Design Matters is proud to present This Space is Not Empty, a group exhibition featuring works by LA based artists/designers: Yoko Kanayama, Veronique d’Entremont and Elena Manferdini.
This Space is Not Empty examines the processes and techniques each artist employs to foster an awareness of our surroundings. Whether through an examination of bodily phenomena, an investigation of urban figure/field, or a re-appropriation of nature through digital means, each artist considers a new interpretation of space and environment.
Yoko Kanayama's "Urban Forestry" documents the ubiquitous ficus trees in the Los Angeles area by using three different “decontextualization” techniques to draw the viewer’s attention to them. These three techniques rely on: silkscreen over photographs, photographs with unconventional compositions, and video with evolving soundscapes. Kanayama discovered that the best way to draw attention to these trees was to make them absent, by erasing their presence from the photographs. The hope is that after seeing “Urban Forestry,” viewers will begin to notice and appreciate the presence of these trees as they go about their everyday lives before these trees gradually disappear from our urban landscape.
Veronique d'Entremont's work confronts the negative space that occurs in between bodies and objects.
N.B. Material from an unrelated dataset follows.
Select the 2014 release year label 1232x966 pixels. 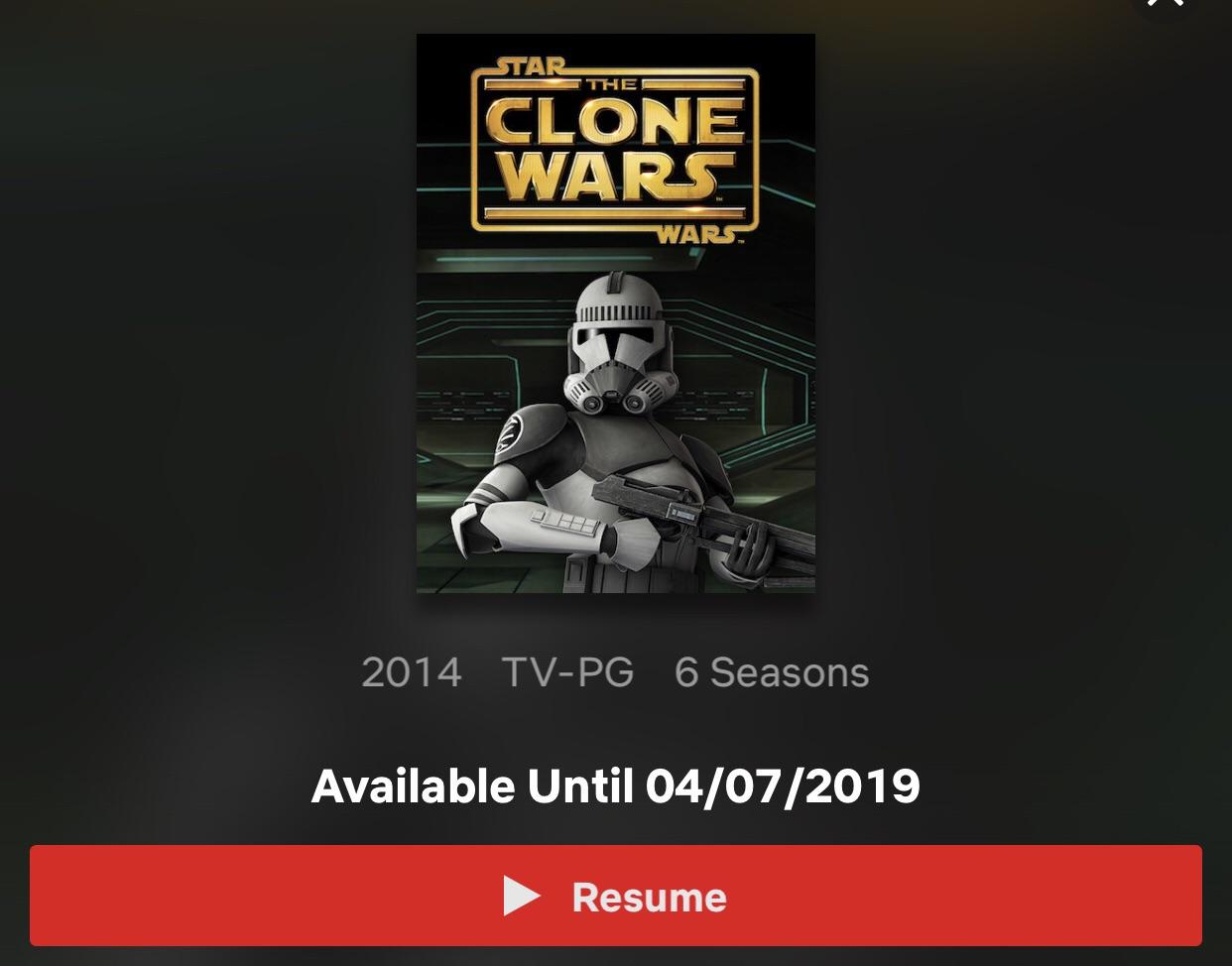(412, 672)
By filling these empty spaces with the materials that then become sculptural objects, these sculptures define a non-space through the positive impression of a negative space. By placing plaster-filled balloons between her body and the body of another person, Veronique sets up a process that requires a negotiation between two bodies, and with the material that fills the space between them. These sculptures are then valued on their affect, transmission of content and the degree to which they broaden our understanding of the physical and poetic potential of a given material.
Elena Manferdini has created an entry for the gallery that will be used as a gateway from a monochromatic Los Angeles urban landscape into a multicolored immersive secret garden. The inside surface of the space will be covered by printed adhesive vinyl, where plants, flowers and insects will occupy floors and walls melting into material paint and fantastic colors. Ideas about nature and its simulation are central to the work, inviting the viewer to question what is 'real' and what is not. Such depictions will not yield to clean judgments or bottom lines, especially not about what is living or non-living, organic or technological, promising or threatening, true or synthetic. The interest of the installation is an expanded, hybrid nature whose depictions will collapse reality and artifice, and insinuate that contemporary materials are often a mutation from the “original” producing a world in which fact, fiction and fantasy co-exist.